“La chiesa è il luogo dove l’arte diventa rito e il rito diventa storia.”
Cesare Brandi (storico e critico d’arte)
La chiesa parrocchiale di Santa Brigida si trova nell’omonimo comune della Val Brembana, in provincia di Bergamo, ed è dedicata a Santa Brigida Vergine. L’attuale edificio venne costruito tra il 1920 e il 1925 su progetto dell’ingegnere bergamasco Luigi Angelini, in uno stile eclettico che unisce elementi tradizionali e moderni.
L’opera fu resa possibile dal sostegno economico della popolazione locale, che partecipò generosamente alle spese.
La decorazione interna fu affidata a noti artisti. La volta del presbiterio venne affrescata dai pittori Luigi e Romualdo Locatelli, mentre nel 1946 la navata fu ornata da opere di Marigliani e Taragni.
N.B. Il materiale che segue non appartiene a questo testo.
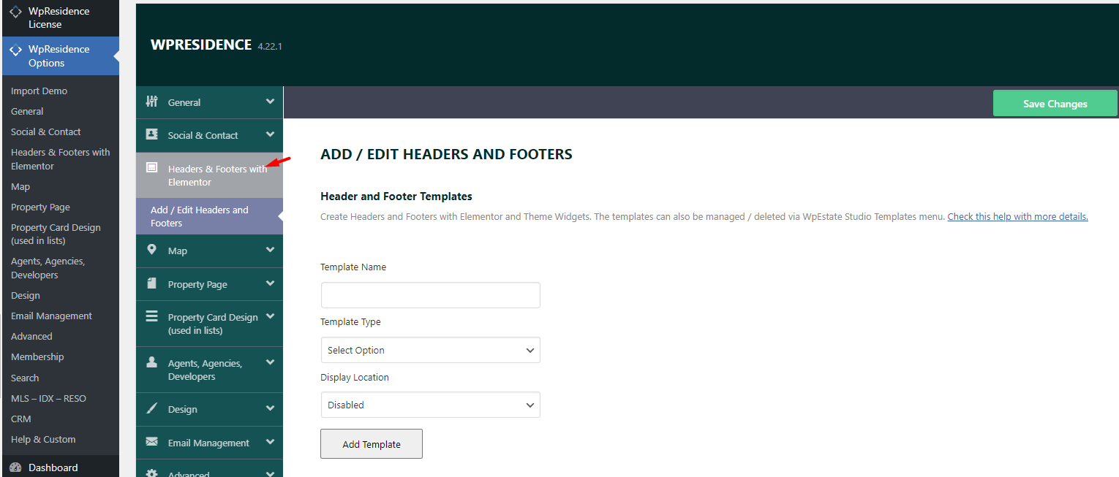Expand the Property Page section chevron
The height and width of the screenshot is (477, 1119).
[270, 283]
Il campanile, realizzato tra il 1930 e il 1935, fu completato nel 1939 con otto campane, divenute un segno distintivo della comunità.
Molti arredi provengono dall’antica parrocchiale, a testimonianza della continuità con la tradizione. L’altare maggiore ospita un’ancona lignea dorata di epoca barocca, finemente scolpita, con le statue di San Gottardo, Santa Brigida, il Redentore e l’Ecce Homo, sormontate da Dio Padre circondato da angeli.
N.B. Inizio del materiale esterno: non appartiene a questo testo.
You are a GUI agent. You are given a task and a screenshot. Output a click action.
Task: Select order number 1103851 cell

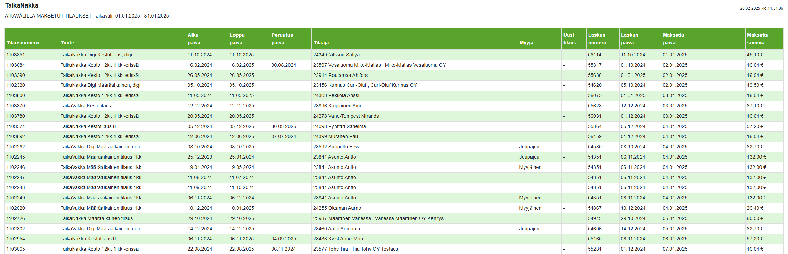[x=15, y=55]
Dal XVII secolo giunge il pulpito, opera di Francesco Civati di San Pellegrino, mentre la statua lignea di Santa Brigida, scolpita da Eugenio Goglio nel 1889, aggiunge un segno di devozione popolare. L’organo, costruito nel 1858 da Adeodato Bossi, continua a sostenere la liturgia con la sua sonorità solenne.
Tra gli arredi si conserva anche il seggio del celebrante del XVII secolo, attribuito ai fratelli Antonio e Ambrogio Rovelli di Cusio, già nella chiesa di San Lorenzo a Carale. A questo si affiancano il banco dei parati e il seggio presbiterale, realizzati da Giuseppe Regazzoni nel 1938.
In tempi recenti la chiesa è stata arricchita da opere dello scultore Elio Bianco, tra cui la cappella del Battistero, l’altare conciliare e l’ambone, ispirati al rinnovamento liturgico del Concilio Vaticano II, che donano all’edificio un equilibrio tra memoria storica e sensibilità contemporanea.